*TASK DETAILS:* For the records below, print the lines from the line with "憲法問題 (682, 1499)" through the line with "市民･野党共闘 (626, 1698)" exactly as written; include both end lines and exclude the rest.

*DATA PROVIDED:*
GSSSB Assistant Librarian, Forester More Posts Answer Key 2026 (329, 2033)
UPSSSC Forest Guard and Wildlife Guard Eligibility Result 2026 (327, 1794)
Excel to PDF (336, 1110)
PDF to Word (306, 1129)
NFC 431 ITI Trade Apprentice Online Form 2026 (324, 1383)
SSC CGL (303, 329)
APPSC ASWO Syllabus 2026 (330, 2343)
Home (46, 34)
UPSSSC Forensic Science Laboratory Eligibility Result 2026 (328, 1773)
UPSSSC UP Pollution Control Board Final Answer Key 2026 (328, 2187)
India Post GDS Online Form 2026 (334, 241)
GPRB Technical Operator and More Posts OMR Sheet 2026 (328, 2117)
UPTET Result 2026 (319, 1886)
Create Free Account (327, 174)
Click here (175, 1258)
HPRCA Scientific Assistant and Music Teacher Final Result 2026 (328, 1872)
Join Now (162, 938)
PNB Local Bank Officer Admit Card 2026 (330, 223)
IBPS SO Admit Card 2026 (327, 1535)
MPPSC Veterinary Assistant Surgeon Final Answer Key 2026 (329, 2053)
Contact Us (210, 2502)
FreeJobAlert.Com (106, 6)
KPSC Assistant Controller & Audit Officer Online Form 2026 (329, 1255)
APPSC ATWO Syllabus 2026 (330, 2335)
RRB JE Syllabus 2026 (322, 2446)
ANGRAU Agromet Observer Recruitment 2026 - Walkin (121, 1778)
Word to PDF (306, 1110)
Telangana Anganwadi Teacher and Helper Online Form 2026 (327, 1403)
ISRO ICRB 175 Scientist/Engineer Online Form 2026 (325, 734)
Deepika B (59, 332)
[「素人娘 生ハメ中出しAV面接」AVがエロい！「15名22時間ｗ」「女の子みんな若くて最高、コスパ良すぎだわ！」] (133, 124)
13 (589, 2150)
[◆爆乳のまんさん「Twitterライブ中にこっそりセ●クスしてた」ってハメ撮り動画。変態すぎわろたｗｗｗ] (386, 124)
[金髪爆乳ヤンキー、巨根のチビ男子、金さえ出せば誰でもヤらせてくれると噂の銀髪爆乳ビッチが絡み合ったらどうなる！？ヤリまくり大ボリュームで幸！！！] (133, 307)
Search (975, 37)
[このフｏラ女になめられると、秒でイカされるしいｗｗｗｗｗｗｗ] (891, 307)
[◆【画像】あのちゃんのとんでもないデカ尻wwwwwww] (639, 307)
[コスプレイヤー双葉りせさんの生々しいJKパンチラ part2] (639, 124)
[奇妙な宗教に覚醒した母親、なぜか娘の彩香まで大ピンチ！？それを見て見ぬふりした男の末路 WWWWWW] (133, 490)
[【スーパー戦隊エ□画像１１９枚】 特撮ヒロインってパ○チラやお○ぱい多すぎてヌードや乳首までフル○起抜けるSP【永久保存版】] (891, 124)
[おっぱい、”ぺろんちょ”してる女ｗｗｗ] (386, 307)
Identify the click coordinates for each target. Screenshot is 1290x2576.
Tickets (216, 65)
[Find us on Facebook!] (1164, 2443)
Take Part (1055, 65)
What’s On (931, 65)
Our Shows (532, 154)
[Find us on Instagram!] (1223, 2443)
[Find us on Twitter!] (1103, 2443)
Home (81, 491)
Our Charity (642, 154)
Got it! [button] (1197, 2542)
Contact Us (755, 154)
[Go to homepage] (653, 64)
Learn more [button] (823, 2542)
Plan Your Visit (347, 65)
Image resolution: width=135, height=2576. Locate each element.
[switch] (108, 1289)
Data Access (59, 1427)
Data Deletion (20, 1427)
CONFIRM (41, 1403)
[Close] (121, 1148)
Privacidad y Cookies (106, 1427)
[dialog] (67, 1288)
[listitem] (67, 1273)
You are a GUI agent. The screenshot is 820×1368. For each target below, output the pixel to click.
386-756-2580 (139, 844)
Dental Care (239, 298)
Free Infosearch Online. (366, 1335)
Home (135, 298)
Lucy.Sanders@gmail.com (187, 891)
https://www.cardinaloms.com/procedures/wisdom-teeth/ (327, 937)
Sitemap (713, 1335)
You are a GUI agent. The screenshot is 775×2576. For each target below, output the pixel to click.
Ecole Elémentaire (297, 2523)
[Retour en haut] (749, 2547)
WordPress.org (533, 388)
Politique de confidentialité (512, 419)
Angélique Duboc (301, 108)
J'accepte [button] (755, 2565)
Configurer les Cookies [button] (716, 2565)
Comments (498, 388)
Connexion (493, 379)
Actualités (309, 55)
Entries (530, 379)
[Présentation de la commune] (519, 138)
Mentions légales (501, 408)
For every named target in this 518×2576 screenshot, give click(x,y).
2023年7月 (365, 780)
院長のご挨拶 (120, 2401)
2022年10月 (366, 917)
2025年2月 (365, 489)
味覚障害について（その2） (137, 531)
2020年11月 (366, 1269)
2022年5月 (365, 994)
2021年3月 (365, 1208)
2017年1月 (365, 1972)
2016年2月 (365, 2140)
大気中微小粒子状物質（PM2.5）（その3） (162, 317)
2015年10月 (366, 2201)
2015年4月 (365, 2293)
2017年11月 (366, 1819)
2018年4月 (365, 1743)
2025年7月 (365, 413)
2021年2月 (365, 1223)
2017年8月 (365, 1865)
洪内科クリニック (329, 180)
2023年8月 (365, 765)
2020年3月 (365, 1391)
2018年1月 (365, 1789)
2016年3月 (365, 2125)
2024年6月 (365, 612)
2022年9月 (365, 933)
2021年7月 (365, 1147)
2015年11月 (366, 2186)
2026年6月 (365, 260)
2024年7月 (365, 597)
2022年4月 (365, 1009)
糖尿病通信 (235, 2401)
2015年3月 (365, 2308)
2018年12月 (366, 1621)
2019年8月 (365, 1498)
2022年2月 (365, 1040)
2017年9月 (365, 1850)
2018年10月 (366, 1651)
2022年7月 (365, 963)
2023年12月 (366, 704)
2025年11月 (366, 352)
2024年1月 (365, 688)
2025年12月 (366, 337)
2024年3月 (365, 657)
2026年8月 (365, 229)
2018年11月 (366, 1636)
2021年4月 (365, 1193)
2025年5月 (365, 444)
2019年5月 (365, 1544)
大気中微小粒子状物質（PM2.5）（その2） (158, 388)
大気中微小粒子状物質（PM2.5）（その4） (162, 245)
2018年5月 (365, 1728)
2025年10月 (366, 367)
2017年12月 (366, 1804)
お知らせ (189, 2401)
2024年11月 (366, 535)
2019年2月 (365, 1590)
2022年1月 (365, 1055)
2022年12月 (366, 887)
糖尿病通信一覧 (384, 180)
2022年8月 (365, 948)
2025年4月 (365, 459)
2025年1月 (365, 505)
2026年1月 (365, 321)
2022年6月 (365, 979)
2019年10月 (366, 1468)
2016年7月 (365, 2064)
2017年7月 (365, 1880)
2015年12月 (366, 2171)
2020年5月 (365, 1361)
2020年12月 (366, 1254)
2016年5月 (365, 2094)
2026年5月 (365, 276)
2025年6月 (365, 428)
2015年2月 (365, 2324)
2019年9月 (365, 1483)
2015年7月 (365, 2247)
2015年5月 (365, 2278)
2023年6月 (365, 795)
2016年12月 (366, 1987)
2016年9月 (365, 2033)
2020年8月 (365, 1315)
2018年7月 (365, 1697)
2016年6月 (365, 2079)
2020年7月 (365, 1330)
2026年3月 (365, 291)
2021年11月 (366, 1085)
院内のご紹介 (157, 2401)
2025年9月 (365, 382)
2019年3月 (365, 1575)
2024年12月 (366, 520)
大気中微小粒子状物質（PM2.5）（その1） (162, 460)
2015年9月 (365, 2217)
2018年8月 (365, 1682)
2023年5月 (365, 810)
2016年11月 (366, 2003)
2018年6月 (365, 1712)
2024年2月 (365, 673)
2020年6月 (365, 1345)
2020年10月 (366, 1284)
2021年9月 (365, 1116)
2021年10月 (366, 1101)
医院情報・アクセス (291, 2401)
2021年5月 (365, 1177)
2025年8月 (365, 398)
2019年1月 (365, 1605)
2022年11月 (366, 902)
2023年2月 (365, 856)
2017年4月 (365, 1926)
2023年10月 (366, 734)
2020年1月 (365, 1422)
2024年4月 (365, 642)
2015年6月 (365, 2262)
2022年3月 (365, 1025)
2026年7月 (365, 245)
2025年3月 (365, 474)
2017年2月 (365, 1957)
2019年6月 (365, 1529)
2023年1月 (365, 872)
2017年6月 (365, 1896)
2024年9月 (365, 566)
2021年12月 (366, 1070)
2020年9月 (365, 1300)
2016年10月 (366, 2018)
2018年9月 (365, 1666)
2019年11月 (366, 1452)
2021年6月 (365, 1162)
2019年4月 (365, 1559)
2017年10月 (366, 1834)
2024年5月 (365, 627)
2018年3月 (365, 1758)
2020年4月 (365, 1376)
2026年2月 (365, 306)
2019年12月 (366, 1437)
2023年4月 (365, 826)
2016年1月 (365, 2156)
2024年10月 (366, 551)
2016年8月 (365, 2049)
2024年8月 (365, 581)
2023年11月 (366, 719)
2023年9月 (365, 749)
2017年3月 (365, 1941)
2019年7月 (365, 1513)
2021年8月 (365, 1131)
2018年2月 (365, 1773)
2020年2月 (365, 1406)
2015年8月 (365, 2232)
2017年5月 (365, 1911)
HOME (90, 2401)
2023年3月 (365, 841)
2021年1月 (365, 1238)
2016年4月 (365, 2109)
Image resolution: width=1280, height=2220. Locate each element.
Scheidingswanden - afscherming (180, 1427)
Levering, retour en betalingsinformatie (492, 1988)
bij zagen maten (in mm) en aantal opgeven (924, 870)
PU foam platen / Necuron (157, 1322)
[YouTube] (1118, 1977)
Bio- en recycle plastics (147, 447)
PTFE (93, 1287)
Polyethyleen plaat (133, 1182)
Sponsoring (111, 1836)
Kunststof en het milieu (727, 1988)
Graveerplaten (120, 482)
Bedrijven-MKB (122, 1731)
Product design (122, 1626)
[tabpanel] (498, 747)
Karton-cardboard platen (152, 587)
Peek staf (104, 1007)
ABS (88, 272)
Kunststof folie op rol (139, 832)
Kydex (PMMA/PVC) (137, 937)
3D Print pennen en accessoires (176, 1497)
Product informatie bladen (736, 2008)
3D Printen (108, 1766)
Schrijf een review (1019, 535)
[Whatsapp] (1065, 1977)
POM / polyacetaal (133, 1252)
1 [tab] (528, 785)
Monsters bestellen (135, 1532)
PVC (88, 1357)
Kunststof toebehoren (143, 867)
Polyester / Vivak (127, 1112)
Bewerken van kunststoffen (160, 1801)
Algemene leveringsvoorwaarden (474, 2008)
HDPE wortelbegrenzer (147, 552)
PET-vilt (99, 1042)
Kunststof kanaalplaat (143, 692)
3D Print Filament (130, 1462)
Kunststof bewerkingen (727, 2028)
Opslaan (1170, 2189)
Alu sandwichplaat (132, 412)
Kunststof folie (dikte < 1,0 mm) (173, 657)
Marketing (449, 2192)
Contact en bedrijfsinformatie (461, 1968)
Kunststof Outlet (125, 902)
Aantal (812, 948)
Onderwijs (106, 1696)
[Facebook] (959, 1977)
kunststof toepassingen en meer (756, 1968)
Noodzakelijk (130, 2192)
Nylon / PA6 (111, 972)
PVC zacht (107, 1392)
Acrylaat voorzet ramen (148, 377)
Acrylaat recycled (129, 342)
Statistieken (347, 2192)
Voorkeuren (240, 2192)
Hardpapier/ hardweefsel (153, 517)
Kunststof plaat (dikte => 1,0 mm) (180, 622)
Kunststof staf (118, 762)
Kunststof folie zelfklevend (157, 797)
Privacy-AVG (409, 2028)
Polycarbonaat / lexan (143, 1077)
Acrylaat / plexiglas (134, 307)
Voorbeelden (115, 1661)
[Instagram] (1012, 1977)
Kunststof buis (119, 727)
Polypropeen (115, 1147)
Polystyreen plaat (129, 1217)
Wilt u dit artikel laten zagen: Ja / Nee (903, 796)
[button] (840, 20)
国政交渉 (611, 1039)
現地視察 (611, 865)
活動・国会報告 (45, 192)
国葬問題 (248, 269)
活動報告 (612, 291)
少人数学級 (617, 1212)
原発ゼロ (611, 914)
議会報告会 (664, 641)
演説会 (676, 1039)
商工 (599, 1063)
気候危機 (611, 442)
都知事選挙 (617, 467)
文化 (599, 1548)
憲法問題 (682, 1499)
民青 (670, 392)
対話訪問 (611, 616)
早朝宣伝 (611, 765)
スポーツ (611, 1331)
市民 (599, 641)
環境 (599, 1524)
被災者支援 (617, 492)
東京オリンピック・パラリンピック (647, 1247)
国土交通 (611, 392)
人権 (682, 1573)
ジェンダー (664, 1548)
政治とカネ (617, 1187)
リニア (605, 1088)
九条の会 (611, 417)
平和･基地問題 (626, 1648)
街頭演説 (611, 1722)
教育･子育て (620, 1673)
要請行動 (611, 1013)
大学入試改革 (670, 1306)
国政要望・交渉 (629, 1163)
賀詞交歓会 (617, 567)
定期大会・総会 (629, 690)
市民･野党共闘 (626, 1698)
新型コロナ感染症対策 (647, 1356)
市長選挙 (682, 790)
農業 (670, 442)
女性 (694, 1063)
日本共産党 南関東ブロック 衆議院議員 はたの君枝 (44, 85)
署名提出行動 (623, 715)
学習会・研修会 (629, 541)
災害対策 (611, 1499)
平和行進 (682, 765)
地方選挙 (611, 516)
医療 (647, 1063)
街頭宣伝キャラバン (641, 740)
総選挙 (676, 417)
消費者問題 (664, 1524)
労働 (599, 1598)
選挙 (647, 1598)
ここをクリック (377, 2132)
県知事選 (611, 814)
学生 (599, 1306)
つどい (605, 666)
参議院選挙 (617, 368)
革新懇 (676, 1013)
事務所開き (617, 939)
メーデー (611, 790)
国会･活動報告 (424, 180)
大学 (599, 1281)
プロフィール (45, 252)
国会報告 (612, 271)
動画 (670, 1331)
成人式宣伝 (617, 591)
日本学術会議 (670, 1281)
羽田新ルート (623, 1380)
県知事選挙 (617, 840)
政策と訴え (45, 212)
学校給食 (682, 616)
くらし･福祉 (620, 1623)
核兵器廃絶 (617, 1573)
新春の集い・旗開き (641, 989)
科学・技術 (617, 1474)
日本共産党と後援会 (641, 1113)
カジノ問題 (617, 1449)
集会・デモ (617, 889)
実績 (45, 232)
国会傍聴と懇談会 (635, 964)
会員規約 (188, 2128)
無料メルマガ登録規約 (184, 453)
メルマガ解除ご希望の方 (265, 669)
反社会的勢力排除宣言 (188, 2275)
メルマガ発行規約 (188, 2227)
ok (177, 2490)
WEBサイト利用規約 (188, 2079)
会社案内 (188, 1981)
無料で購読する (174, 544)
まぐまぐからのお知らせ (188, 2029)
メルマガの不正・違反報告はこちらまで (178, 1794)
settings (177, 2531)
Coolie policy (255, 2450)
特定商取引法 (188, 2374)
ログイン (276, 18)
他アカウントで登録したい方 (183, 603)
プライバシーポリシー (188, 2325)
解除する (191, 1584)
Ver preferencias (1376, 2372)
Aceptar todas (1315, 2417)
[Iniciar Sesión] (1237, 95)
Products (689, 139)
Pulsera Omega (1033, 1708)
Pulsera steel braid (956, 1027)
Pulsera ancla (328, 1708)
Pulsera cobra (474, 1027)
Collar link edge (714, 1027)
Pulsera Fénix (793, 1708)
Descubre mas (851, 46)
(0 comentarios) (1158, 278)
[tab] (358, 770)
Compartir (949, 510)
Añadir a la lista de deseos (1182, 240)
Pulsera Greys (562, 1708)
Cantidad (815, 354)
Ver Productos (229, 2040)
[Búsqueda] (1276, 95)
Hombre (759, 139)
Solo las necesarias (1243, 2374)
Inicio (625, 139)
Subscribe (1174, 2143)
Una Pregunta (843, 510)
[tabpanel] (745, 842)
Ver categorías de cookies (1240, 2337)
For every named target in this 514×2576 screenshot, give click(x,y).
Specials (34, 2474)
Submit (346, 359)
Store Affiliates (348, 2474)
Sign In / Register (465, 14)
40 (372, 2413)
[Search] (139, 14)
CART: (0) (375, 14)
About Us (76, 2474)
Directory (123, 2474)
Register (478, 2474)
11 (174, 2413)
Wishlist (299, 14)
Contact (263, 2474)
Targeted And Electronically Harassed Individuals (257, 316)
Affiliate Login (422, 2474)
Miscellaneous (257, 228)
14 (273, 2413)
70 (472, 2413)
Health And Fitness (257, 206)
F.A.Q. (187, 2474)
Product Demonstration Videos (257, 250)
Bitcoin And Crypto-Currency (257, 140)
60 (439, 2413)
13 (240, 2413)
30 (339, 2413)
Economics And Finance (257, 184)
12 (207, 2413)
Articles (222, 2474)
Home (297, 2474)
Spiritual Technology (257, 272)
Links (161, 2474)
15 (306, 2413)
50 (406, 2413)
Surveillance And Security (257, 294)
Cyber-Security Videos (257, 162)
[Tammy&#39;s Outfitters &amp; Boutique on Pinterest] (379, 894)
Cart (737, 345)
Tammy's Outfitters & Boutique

*EXPECTED OUTPUT:*
憲法問題 (682, 1499)
民青 (670, 392)
対話訪問 (611, 616)
早朝宣伝 (611, 765)
スポーツ (611, 1331)
市民 (599, 641)
環境 (599, 1524)
被災者支援 (617, 492)
東京オリンピック・パラリンピック (647, 1247)
国土交通 (611, 392)
人権 (682, 1573)
ジェンダー (664, 1548)
政治とカネ (617, 1187)
リニア (605, 1088)
九条の会 (611, 417)
平和･基地問題 (626, 1648)
街頭演説 (611, 1722)
教育･子育て (620, 1673)
要請行動 (611, 1013)
大学入試改革 (670, 1306)
国政要望・交渉 (629, 1163)
賀詞交歓会 (617, 567)
定期大会・総会 (629, 690)
市民･野党共闘 (626, 1698)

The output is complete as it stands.